■ **GOAL**
Reproduce the data below word for word, leaving out the pictures.

■ **EXTRACTED MATERIAL**

◆ ◆ ◆ ◆ ◆

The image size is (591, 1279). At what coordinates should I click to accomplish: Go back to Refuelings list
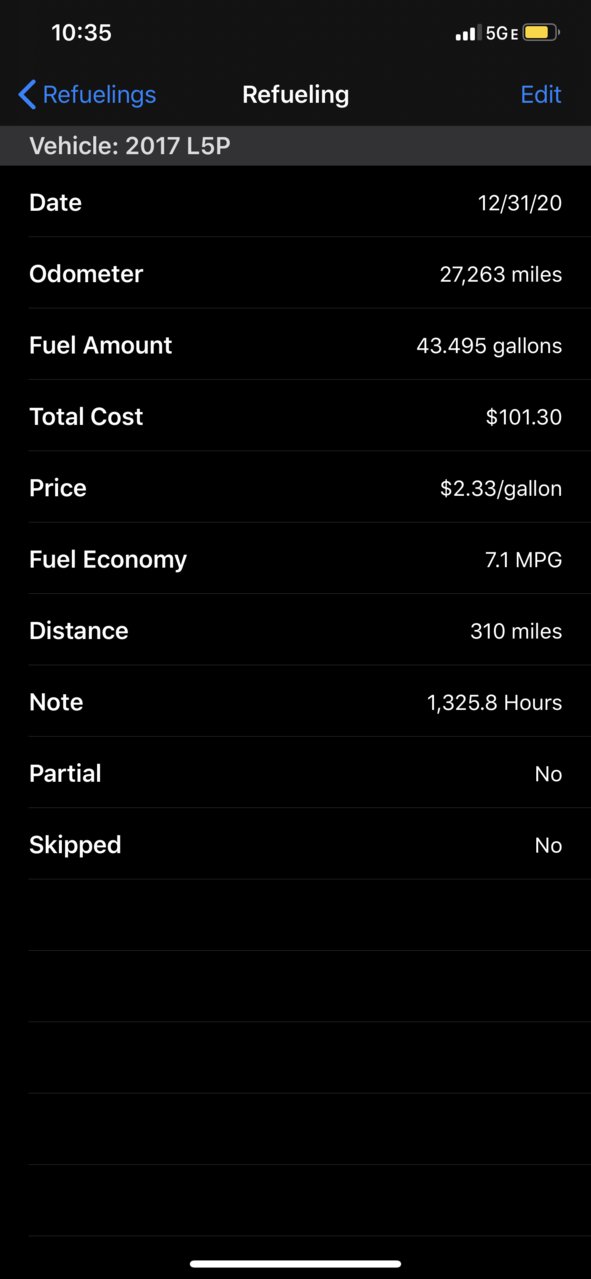coord(87,95)
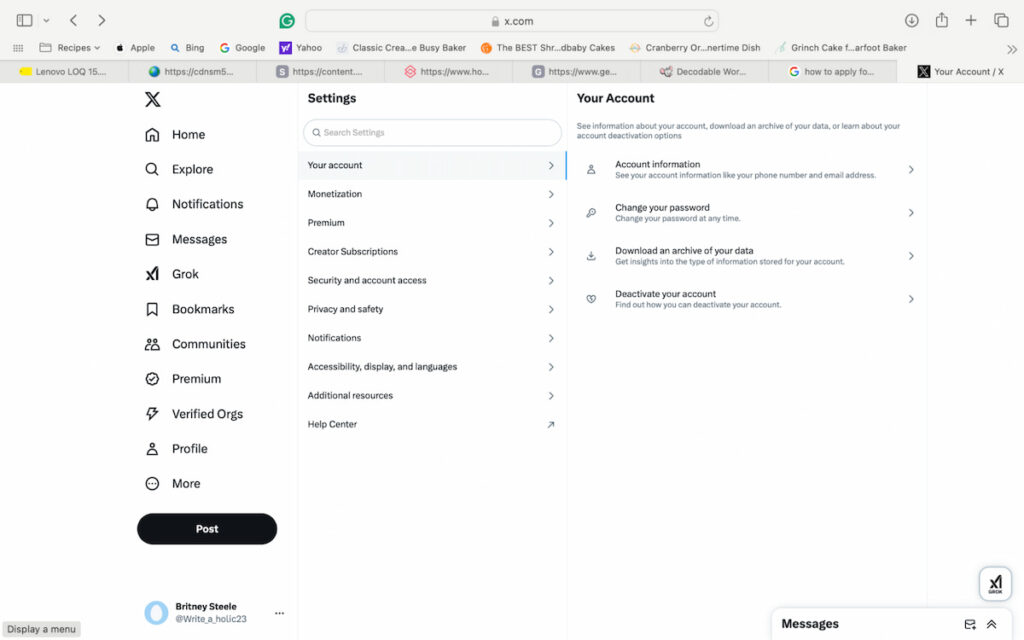Click the X logo at the top
1024x640 pixels.
151,99
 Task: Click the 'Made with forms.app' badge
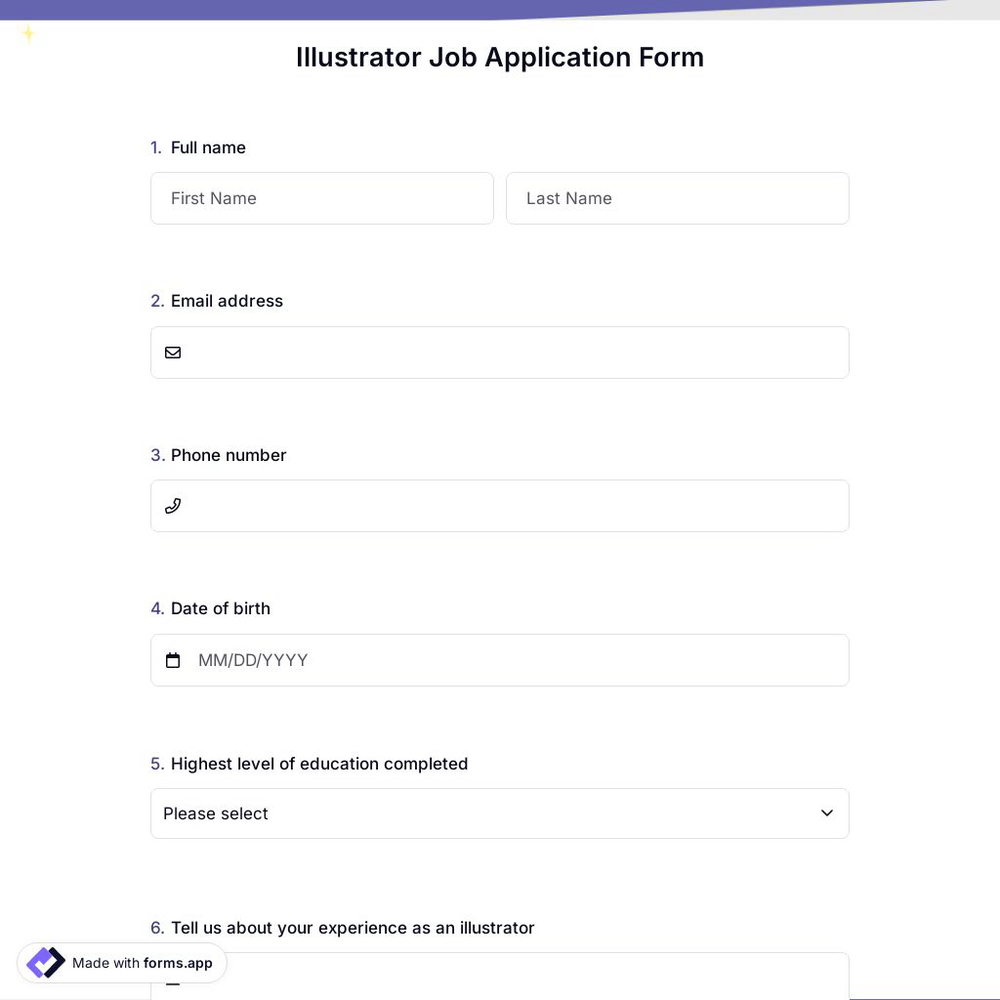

◆ ◆ ◆ ◆ ◆

■ **REPLY TO THE EXERCISE**
The image size is (591, 1279). At what coordinates should I click to accomplish: Go back to Refuelings list
coord(87,95)
Click the X logo at the top
1024x640 pixels.
151,99
 Task: Click the 'Made with forms.app' badge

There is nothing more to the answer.